Despite advances in healthcare, cardiovascular disease (CVD) remains the leading cause of death in the United States. Elevated levels of plasma cholesterol are highly predictive of CVD and stroke and are the principal driver of atherosclerosis. Unfortunately, current cholesterol lowering agents, such as statins, are not known to reverse atherosclerotic disease once it has been established. In preclinical models, agonists of nuclear receptor, LXR, have been shown to reduce and reverse atherosclerosis. Phytosterols are bioactive non-cholesterol sterols that act as LXR agonists and regulate cholesterol metabolism and transport.
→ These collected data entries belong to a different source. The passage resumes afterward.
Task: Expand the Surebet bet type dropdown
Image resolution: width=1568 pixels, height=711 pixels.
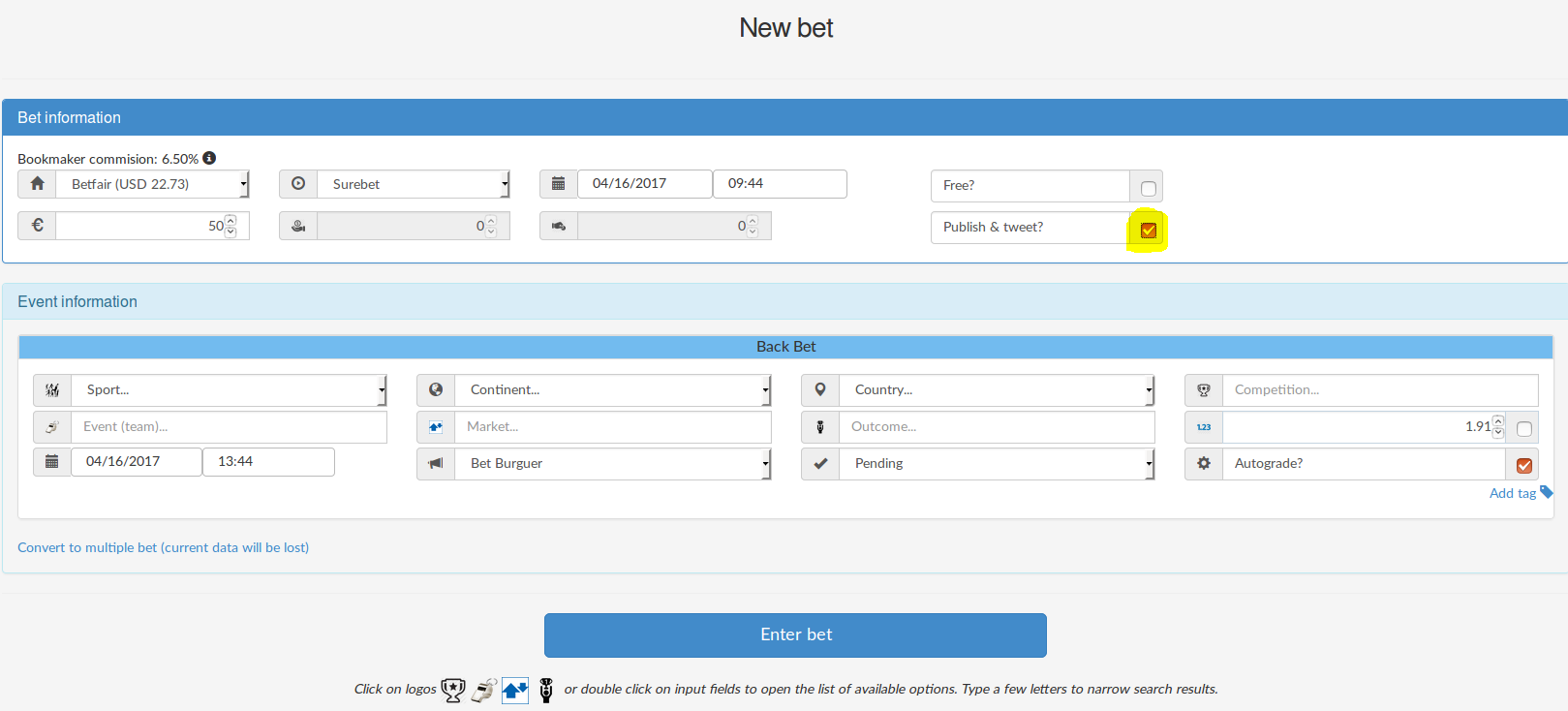Action: [414, 184]
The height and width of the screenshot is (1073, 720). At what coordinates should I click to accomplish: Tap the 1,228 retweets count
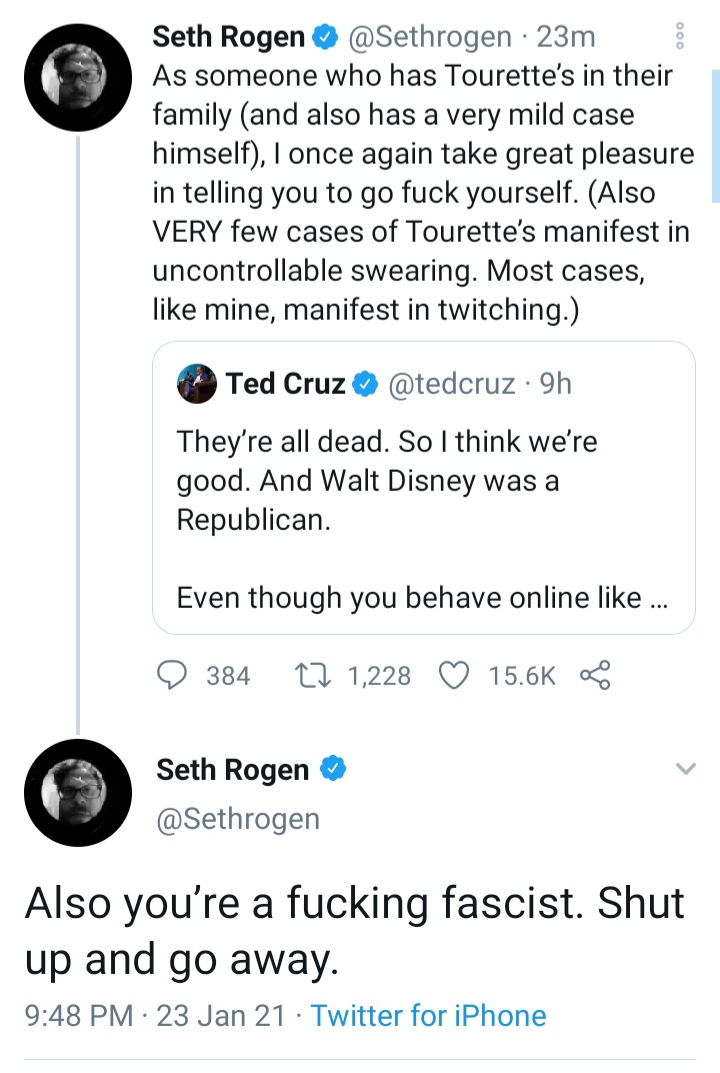(379, 677)
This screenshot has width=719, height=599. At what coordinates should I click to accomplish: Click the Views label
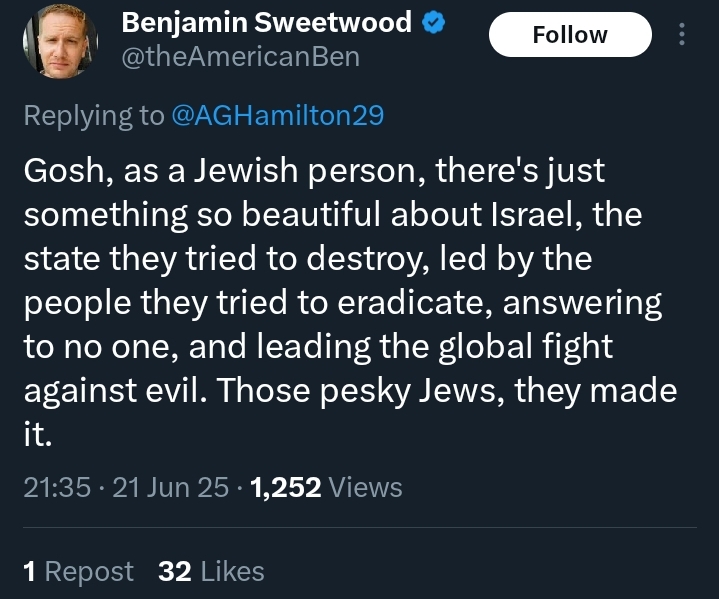365,487
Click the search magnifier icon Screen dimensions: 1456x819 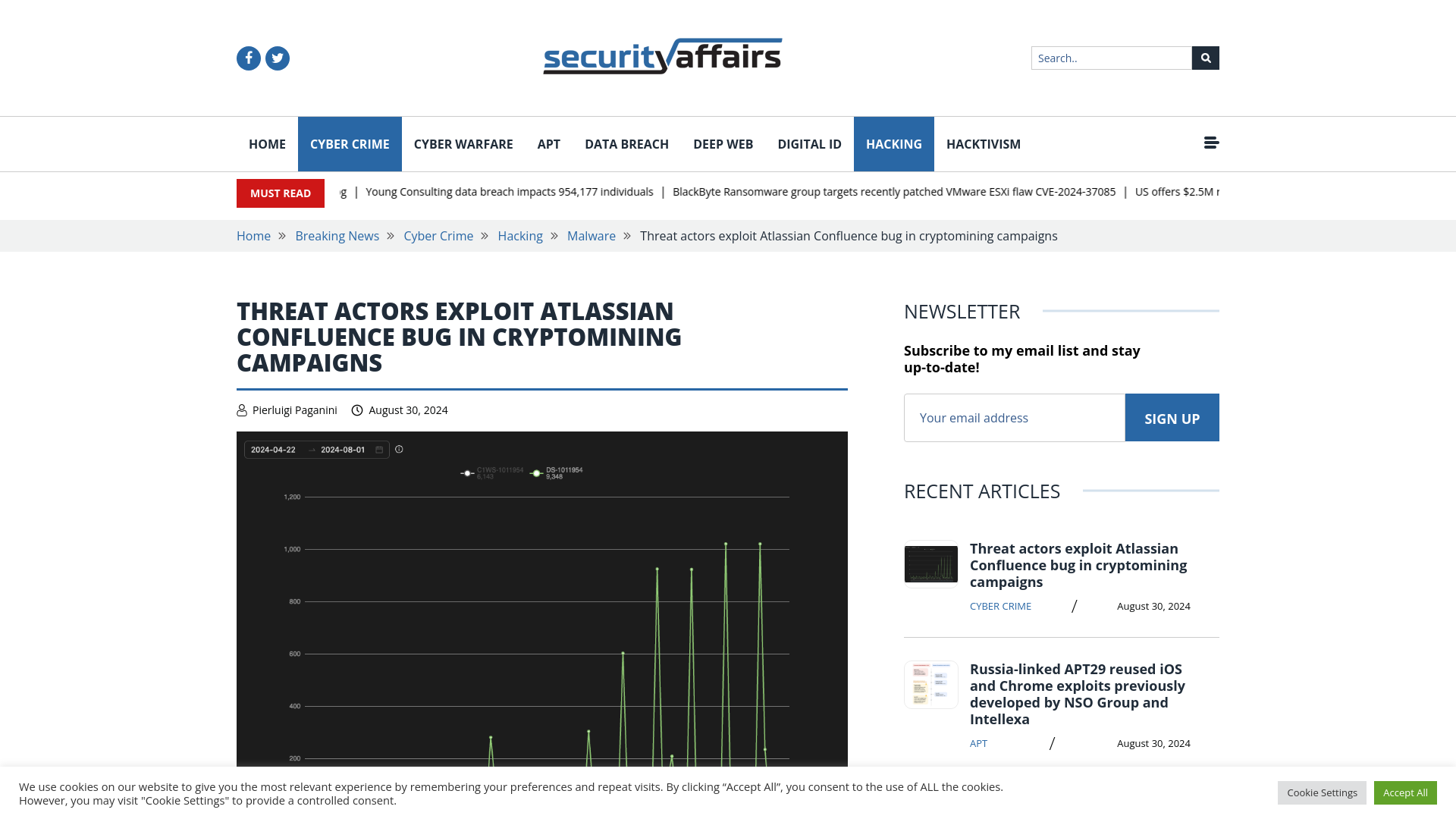tap(1205, 58)
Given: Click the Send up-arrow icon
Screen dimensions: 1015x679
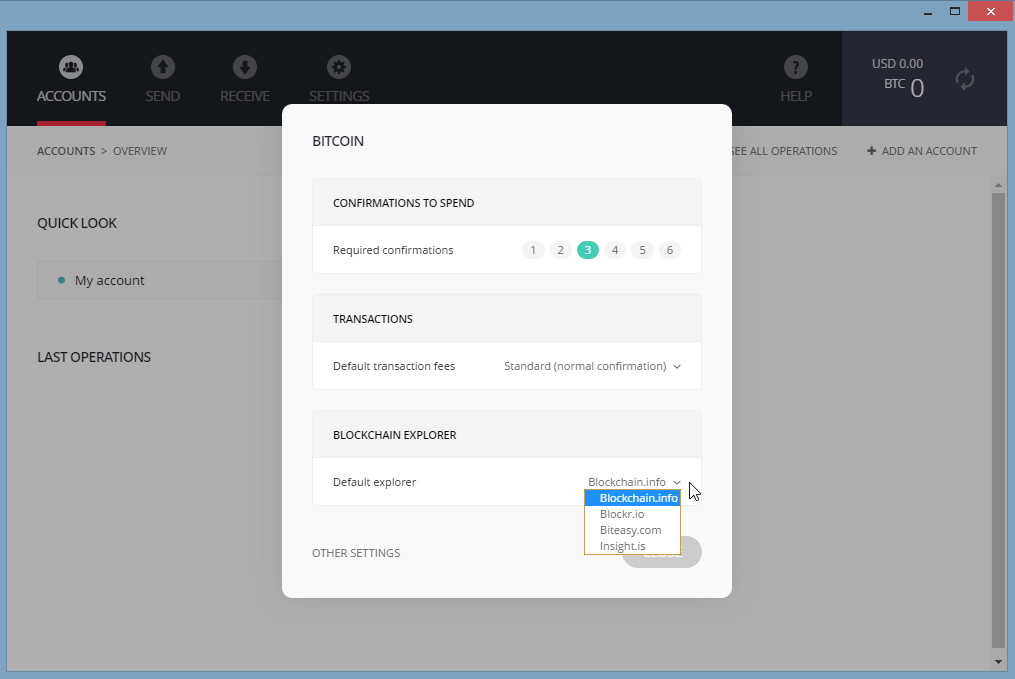Looking at the screenshot, I should pos(163,67).
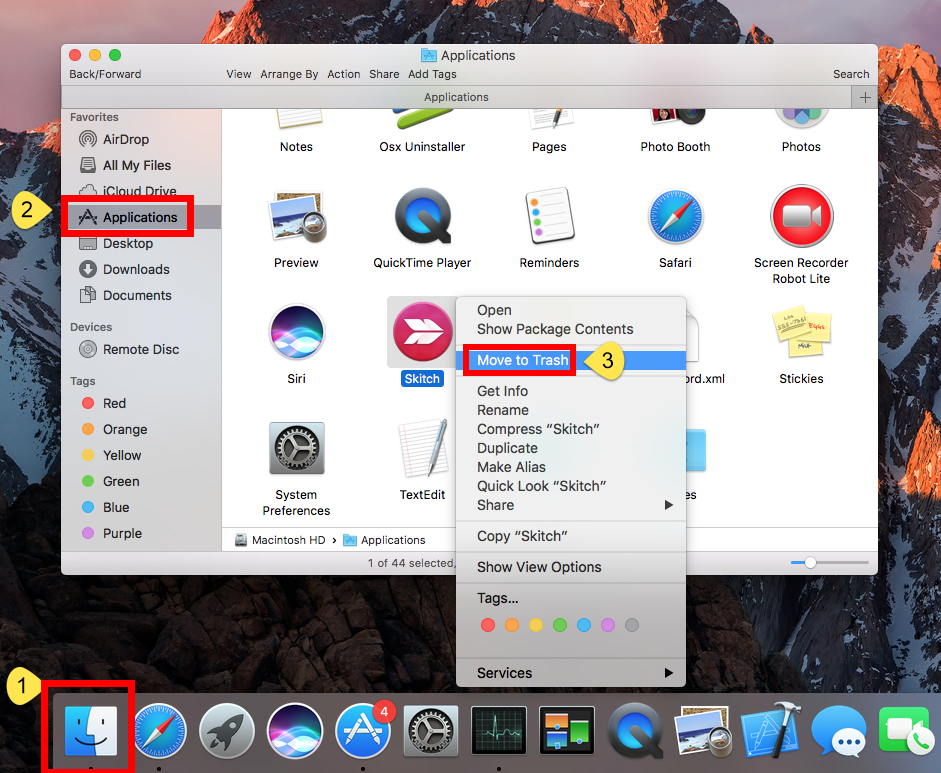Open the TextEdit app icon
The width and height of the screenshot is (941, 773).
click(x=422, y=448)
We hypothesized that stigmasterol would act as an LXR agonist and alter intestinal cholesterol secretion to promote cholesterol elimination. Mice were fed a control diet, or a diet supplemented with stigmasterol (0.3% w/w) or T0901317 (0.015% w/w), a known LXR agonist. In this experiment we analyzed the sterol content of bile, intestinal perfusate, plasma, and feces. Additionally, the liver and small intestine were analyzed for relative levels of transcripts known to be regulated by LXR. We observed that T0901317 robustly promoted cholesterol elimination and acted as a strong LXR agonist. Stigmasterol promoted transintestinal cholesterol secretion through an LXR-independent pathway.